Saudi Arabia freezes work for western consultants, even as oil revenue rises

Against the backdrop of heightened regional volatility sparked by the US-Israeli war on Iran, Saudi Arabia has implemented a halt on new contracts for Western consultancy firms, with some payments to existing service providers delayed, according to an exclusive report from the Financial Times published Thursday.

One anonymous senior executive briefed on the policy told the outlet that scheduled payments on outstanding existing invoices have been pushed back to the end of June, the close of Saudi Arabia’s second fiscal quarter. Officials from the Saudi government have denied that any broad suspension of payments is in place.

While many industry observers have linked the policy shift directly to regional instability stemming from the ongoing war, deeper structural factors underpin Saudi Arabia’s new hesitancy to engage Western consulting firms, according to sector analysts.

Paradoxically, the conflict has delivered a major financial boost to Riyadh: data from the kingdom’s General Authority for Statistics shows that March oil export revenues hit $24.7 billion, the highest level recorded in more than three years, driven by sharp global price increases for crude and refined oil products spurred by war-related supply chain disruptions.
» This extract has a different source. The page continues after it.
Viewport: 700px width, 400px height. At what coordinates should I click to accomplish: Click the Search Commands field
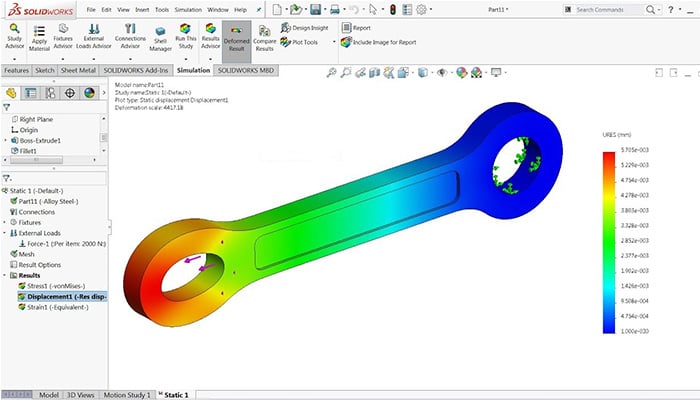pos(604,9)
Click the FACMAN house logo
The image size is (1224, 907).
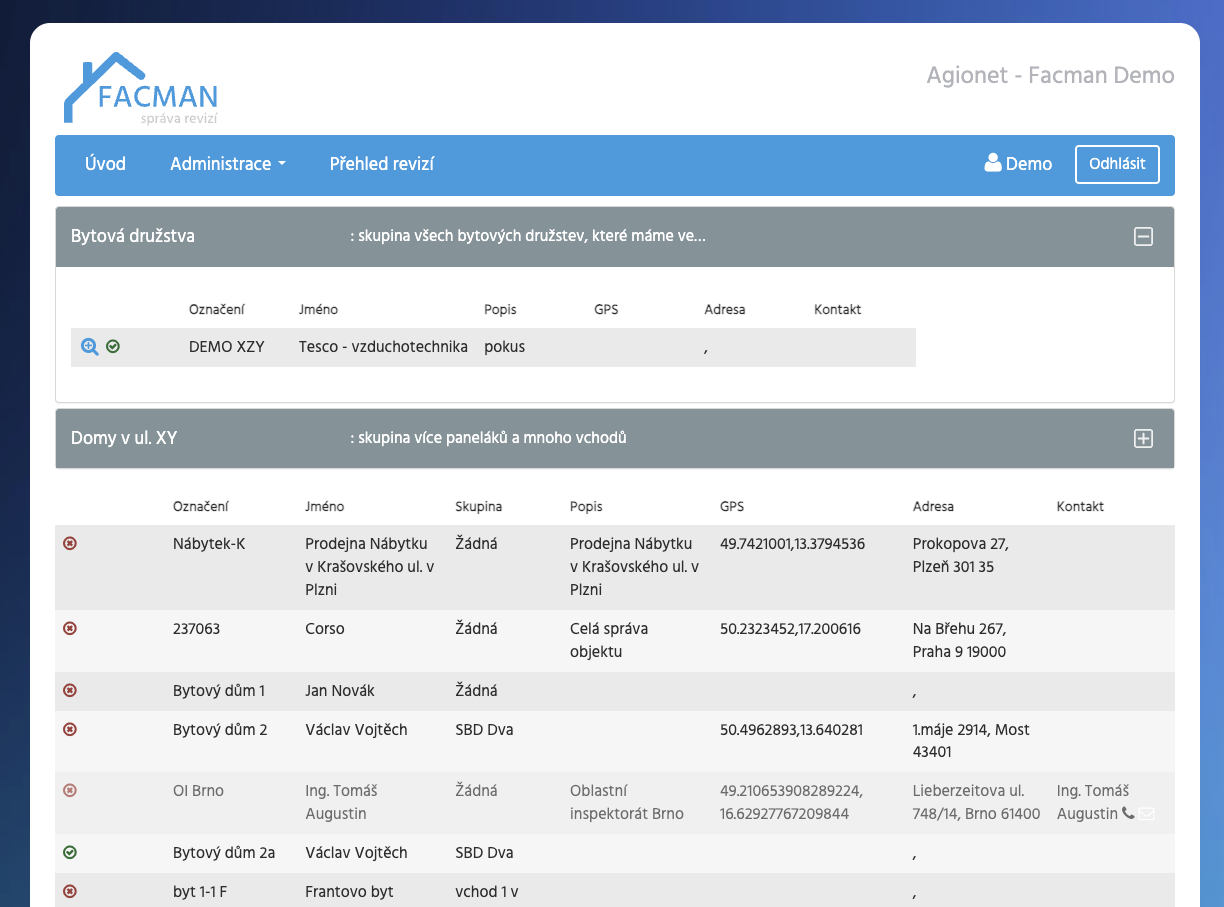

That marked the highest monthly revenue figure for Saudi oil exports since October 2022.

Unlike most other Gulf oil producers, Saudi Arabia has been able to capitalize on rising prices despite the effective closure of the Strait of Hormuz, the world’s busiest oil chokepoint, due to overlapping US and Iranian blockades. Most regional nations, with the lone exception of the United Arab Emirates which operates a small alternative pipeline through Fujairah and Oman, lack infrastructure to bypass the strait. Saudi Arabia’s domestic East-West Pipeline connects its Persian Gulf production fields directly to the Red Sea export terminal of Yanbu, allowing the kingdom to maintain exports at roughly 70% of pre-war levels, even as the international Brent benchmark trades 50% above pre-war prices.

Despite this windfall from elevated oil prices, the kingdom still faces a widening fiscal deficit, with government outpacing growing far faster than incoming revenue. Preliminary first-quarter fiscal data shows a $33.5 billion deficit for the first three months of the year, as total public spending jumped 20% year-over-year. Riyadh has attributed the spending increase to broad economic stimulus measures, alongside a 26% jump in military outlays prompted by increased regional threats, including Iranian missile and drone attacks on Saudi territory.

The pause on new Western consulting contracts also aligns with a broader strategic pivot in Saudi Arabia’s long-term development plans that predates the current conflict. In recent months, the kingdom has dramatically scaled back the massive, high-profile megaprojects that defined the early phase of Crown Prince Mohammed bin Salman’s Vision 2030 reform initiative – projects that relied heavily on expertise from top Western consultancy firms. Riyadh has instead shifted its focus toward more targeted investments in logistics, mining, technology and artificial intelligence. Most notably, the kingdom’s flagship $500 billion Neom megaproject was entirely excluded from the 2026 pre-budget policy statement released by the government.

Western consulting firms have operated in Saudi Arabia since the 1950s, but saw explosive growth in new contracts after Vision 2030 launched in 2016, leading firms such as McKinsey & Company and the Boston Consulting Group to heavily expand their footprint in the kingdom. Western consultants took the lead on planning and developing Neom, a project that envisioned a 170-kilometer car-free linear city called The Line and an artificial snow ski resort in the middle of the Arabian desert.

However, even before the outbreak of the US-Israeli war on Iran, Riyadh had begun rolling back these ambitious megaprojects, as officials confronted their unsustainable price tags and weaker-than-expected interest from international private investors. As early as July 2025, Saudi officials were already discussing widespread staff cuts at Neom. Addressing this trend in December, Saudi Finance Minister Mohammed al-Jadaan said the kingdom had “no ego” that would stop it from reassessing and refocusing major projects to align with fiscal reality.

Compounding tensions with Western firms have been reported cultural frictions at high-profile projects like Neom. Multiple reports have documented instances of Western executives at the project making derogatory comments about their Saudi colleagues and local culture. Most notably, Wayne Borg, the former head of Neom’s media division, gained notoriety for aggressive outbursts that included disparaging remarks about Islam, lewd sexual comments, and derogatory statements describing Gulf Arab women as “transvestites”, according to on-the-record accounts from former colleagues.